This page contains the various data sets that are/were used in our research. The data is distributed without any warranty. For any questions regarding the content of this page, please contact Bridget McInnes. [see also the research page for related information].

Abbrev Dataset
  • The Abbrev dataset is made available by Stevenson, et al. (2009). It consists of the acronyms and long-forms from Medline abstracts that were intially prsented by Liu, et al. (2001). The dataset is automatically re-created by identifying the acronyms long froms in Medline and replacing it with it's acronym. The dataset consists of three subsets containing 100, 200 and 300 instances respectively [download].
    • M. Stevenson, Y. Guo, A. Al Amri, and R. Gaizauskas. 2009. Disambiguation of biomedical abbreviations.In Proceedings of the ACL BioNLP Workshop, pages 71–79.

Conflate Dataset

MayoSRS Reference Standard
  • MayoSRS, developed by Pakhomov, et al., consists of 101 clinical term pairs whose relatedness was determined by nine medical coders and three physicians from the Mayo Clinic. The relatedness of each term pair was assessed based on a four point scale: (4.0) practically synonymous, (3.0) related, (2.0) marginally related and (1.0) unrelated.
    • T. Pedersen, S. Pakhomov, S. Patwardhan, C. Chute, Measures of semantic similarity and relatedness in the biomedical domain, Journal of Biomedical Informatics 40 (3) (2007) 288–299.

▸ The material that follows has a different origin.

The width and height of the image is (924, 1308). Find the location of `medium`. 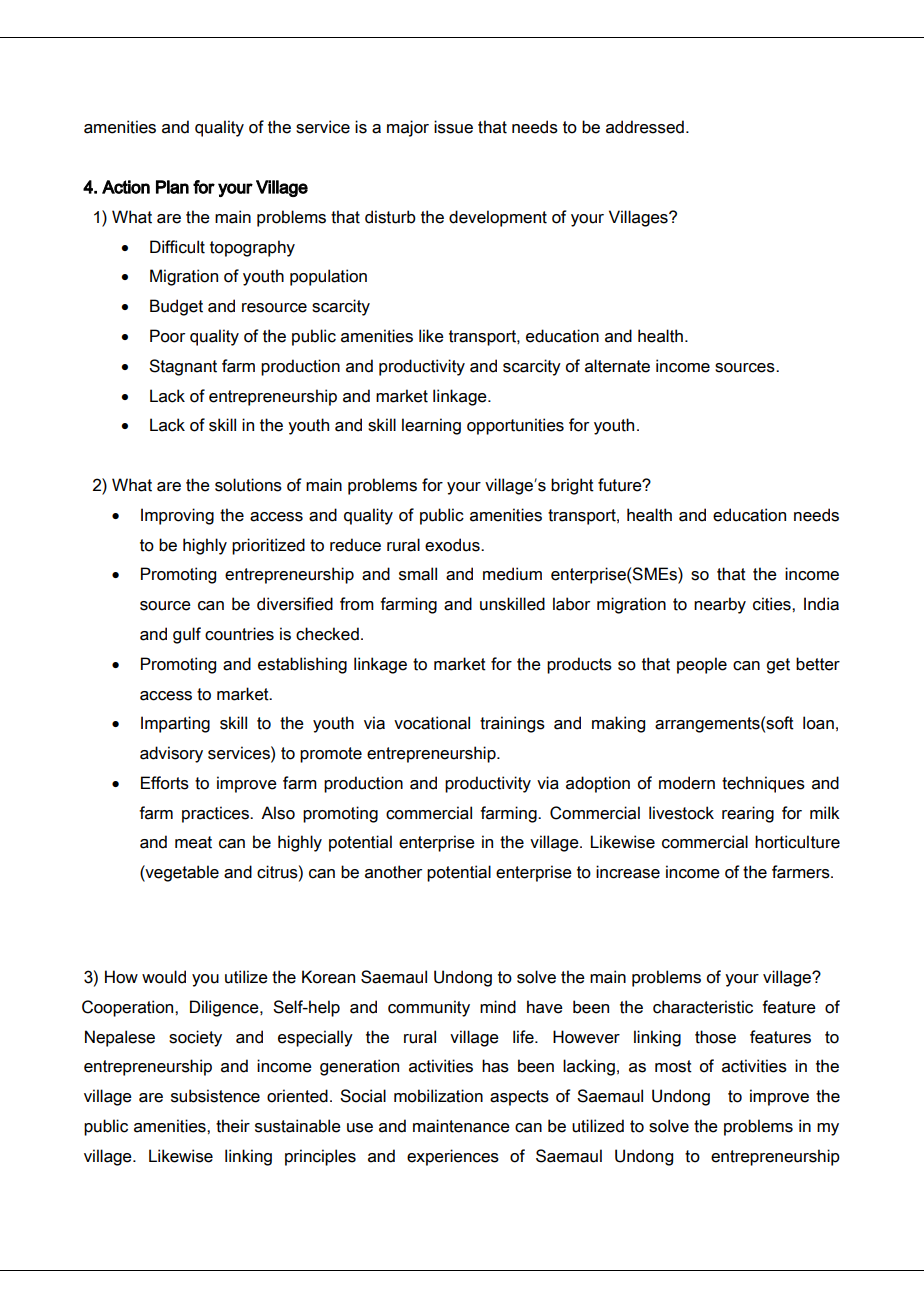

medium is located at coordinates (512, 574).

MiniMayoSRS Semantic Similarity Reference Standard
  • MiniMayoSRS is a subset of the MayoSRS and consists of 30 term pairs on which a higher inter-annotator agreement was achieved. The average correlation between physicians is 0.68. The average correlation between medical coders is 0.78.

MSH-WSD Dataset
  • The data set contains 203 ambiguous terms and acronyms from the 2010 Medline baseline. Each instance of a term was automatically assigned a CUI from the 2009AB version of the UMLS by exploiting the fact that each instance in Medline is manually indexed with Medical Subject Headings in which each heading has an associated CUI. Each target word contains approximately 187 instances, has 2.08 possible senses and has a 54.5% majority sense. Out of 203 target words, 106 are terms, 88 are acronyms, and 9 have possible senses that are both acronyms and terms [download].
    • Exploiting MeSH Indexing in MEDLINE to Generate a Data set For Word Sense Disambiguation. Antonio Jimen-Yepes, Bridget T. McInnes and Alan R. Aronson. BMC Bioinformatics. 2011 Jun 2;12(1):223.

NLM-WSD Dataset
  • The National Library of Medicine’s Word Sense Disambiguation (NLM-WSD) dataset contains 100 randomly selected instances of 50 frequent and highly ambiguous words from 1998 MEDLINE abstracts. Each instance of a target word was manually disambiguated by 11 human evaluators who assigned the word a CUI or “None” if none of the CUIs described the concept [download].
    • M. Weeber, J. Mork, A. Aronson. Developing a test collection for biomedical word sense disambiguation. In Proceedings of the American Medical Informatics Association (AMIA) Symposium. November 2001; p. 746-50.

Review Dataset

UMNSRS Reference Standard
  • UMNSRS, developed by Pakhomov, et al., consists of 725 clinical term pairs whose semantic similarity and relatedness. The similarity and relatedness of each term pair was annotated based on a continuous scale by having the resident touch a bar on a touch sensitive computer screen to indicate the degree of similarity or relatedness. The Intraclass Correlation Coefficient (ICC) for the reference standard tagged for similarity was 0.47, and 0.50 for relatedness. Therefore, as suggested by Pakhomov and colleagues, the subset below consists of 401 pairs for the similarity set and 430 pairs for the relatedness set which each have an ICC equal to 0.73.